Discovery Files

Democratizing data: Discovering data use and value for research and policy

Harvard Data Science Review spotlights NCSES-supported pilot

Data access and discovery continue to be topics of great interest across the federal data ecosystem. The National Center for Science and Engineering Statistics (NCSES) within the U.S. National Science Foundation supported a pilot study seeking to understand how public data are being used in research publications, possibly enabling the government to make more transparent, informed decisions about public investments. This project, the "Democratizing Data Search and Discovery Platform," was the subject of a recent special issue of the Harvard Data Science Review, which highlighted the findings, successes and lessons learned from the pilot and explored the potential of technology and artificial intelligence to build on these initial efforts. 

As part of the special issue, NCSES Director Emilda Rivers and Science Advisor May Aydin co-authored an article that discusses the potential for using AI to classify data sets, a particular challenge at NCSES, where data labels do not always map to the agency's mission categories.
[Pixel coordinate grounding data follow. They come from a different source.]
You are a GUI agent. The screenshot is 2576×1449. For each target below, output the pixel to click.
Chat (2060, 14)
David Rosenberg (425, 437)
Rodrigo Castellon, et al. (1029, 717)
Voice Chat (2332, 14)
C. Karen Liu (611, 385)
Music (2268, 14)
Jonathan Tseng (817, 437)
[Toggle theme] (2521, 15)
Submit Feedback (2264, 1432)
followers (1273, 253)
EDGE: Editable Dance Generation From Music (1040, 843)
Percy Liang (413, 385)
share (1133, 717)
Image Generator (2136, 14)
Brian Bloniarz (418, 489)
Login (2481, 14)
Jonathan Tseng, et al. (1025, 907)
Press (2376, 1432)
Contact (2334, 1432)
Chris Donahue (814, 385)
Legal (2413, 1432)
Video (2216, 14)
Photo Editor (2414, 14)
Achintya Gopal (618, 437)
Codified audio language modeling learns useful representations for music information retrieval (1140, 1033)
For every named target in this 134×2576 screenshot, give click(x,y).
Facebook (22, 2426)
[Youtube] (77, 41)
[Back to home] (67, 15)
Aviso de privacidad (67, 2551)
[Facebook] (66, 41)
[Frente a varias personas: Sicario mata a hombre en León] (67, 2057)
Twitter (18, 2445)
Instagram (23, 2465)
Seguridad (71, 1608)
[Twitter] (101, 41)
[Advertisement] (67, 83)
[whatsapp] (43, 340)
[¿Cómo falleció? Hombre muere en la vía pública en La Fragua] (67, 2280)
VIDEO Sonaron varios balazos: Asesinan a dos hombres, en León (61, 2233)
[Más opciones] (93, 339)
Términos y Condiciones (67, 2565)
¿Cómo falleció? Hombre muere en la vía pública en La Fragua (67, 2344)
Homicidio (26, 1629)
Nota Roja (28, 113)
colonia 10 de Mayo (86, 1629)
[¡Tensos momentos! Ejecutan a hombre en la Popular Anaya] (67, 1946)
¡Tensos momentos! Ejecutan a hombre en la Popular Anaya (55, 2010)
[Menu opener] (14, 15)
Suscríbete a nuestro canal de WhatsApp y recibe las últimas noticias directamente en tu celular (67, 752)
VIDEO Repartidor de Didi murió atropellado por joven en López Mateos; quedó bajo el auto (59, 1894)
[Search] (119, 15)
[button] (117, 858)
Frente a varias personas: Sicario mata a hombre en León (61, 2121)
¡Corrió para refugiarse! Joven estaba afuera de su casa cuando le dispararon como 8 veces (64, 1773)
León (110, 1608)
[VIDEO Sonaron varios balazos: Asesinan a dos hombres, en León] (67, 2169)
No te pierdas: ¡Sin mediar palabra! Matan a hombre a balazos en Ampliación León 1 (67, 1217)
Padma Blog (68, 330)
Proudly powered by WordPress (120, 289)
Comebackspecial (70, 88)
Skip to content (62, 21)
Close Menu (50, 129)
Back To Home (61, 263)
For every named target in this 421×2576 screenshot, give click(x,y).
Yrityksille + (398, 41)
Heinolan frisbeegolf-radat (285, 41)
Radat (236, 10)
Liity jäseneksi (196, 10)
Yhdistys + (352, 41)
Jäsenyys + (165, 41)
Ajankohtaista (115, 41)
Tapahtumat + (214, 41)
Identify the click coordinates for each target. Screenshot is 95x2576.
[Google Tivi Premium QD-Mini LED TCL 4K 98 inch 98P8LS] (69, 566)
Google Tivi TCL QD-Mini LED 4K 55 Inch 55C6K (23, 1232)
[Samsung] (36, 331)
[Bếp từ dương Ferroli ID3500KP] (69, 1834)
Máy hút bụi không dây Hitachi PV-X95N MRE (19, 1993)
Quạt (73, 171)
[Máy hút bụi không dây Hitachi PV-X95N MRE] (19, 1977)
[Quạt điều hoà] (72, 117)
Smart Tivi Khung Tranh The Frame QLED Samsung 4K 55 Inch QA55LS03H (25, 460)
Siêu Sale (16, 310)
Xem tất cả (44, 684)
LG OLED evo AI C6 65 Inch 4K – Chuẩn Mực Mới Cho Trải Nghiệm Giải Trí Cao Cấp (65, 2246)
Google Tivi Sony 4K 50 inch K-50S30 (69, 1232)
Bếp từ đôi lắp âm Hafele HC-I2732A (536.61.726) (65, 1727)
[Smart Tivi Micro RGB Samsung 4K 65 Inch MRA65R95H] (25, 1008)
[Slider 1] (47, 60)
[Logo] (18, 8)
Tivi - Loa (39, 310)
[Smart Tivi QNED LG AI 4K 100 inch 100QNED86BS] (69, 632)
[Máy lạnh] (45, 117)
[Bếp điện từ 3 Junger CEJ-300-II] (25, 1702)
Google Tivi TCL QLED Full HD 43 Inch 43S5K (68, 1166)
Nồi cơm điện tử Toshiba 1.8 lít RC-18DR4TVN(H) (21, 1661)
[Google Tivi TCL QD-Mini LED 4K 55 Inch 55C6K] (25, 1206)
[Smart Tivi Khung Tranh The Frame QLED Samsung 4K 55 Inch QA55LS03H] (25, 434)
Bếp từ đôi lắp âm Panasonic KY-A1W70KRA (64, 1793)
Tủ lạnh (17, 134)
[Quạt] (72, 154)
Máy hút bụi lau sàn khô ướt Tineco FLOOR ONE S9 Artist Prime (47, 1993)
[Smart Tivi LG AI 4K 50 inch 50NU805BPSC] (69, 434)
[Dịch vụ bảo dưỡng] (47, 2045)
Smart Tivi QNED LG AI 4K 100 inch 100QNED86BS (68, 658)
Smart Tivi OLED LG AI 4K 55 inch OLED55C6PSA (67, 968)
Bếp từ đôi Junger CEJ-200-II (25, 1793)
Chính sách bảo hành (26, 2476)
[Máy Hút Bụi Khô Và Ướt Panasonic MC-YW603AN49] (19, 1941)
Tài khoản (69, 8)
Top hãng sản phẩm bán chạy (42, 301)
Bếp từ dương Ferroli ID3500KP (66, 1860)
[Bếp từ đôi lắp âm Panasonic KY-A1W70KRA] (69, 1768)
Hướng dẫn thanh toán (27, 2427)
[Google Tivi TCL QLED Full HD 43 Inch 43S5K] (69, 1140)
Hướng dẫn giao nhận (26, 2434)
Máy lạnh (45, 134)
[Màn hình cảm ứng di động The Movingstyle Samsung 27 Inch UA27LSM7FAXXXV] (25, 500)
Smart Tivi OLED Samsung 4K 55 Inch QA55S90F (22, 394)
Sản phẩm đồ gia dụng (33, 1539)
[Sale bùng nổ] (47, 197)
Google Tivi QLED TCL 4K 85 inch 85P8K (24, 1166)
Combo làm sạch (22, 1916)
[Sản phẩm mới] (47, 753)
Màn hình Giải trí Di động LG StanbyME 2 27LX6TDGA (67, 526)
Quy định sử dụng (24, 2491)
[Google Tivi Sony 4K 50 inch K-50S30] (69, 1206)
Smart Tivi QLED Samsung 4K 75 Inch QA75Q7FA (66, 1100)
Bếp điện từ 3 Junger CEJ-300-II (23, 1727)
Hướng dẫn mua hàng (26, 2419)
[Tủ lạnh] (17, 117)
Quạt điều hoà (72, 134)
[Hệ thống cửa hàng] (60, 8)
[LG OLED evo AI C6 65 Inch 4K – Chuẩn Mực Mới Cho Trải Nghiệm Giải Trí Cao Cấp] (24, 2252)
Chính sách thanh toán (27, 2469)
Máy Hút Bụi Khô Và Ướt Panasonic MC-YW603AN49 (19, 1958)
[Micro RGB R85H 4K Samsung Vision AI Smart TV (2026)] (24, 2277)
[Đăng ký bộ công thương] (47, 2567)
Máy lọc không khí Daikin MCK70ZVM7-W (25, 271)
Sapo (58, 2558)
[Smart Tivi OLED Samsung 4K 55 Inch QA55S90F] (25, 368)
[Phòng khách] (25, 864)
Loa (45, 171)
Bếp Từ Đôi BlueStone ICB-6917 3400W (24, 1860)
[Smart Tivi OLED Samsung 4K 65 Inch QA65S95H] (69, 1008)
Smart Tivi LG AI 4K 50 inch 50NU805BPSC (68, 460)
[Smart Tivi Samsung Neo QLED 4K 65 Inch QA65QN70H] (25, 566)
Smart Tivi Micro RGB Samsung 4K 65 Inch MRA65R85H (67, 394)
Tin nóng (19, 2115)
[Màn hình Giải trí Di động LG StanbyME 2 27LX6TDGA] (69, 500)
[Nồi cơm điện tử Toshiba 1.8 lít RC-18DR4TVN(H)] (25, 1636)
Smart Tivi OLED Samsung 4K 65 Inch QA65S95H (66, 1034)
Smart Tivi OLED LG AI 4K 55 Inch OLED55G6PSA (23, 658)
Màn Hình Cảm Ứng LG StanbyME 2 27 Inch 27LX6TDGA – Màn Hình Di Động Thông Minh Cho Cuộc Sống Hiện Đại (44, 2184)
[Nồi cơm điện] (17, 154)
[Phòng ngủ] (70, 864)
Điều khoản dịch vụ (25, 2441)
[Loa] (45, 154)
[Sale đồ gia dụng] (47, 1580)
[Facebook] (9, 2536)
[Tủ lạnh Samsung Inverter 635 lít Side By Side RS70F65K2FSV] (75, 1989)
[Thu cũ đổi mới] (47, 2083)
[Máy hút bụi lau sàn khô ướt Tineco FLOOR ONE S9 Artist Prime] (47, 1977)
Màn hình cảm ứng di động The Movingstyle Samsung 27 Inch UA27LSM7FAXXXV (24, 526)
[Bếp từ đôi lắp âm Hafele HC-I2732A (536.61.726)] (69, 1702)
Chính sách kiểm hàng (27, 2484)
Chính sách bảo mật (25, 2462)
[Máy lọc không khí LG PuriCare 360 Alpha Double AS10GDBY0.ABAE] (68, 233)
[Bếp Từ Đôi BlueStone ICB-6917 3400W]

Natural language processing, semantic analysis and machine learning could potentially be used to develop different sets of metadata topic labels for different needs.

Rivers, alongside the three other agency heads who participated in the pilot study, sat down for a fireside chat, hosted by former U.S. Chief Statistician Nancy Potok, to explore the significance of understanding data used to inform decision-making. 

"It's very important for us that we're able to talk about where our data are being used and how they are meeting the needs of not only NCSES, but the National Science Board and the National Science Foundation," Rivers said during the fireside chat. "[Data from the pilot] can provide a lot of insights into the type of audiences that both we reach and those that we don't."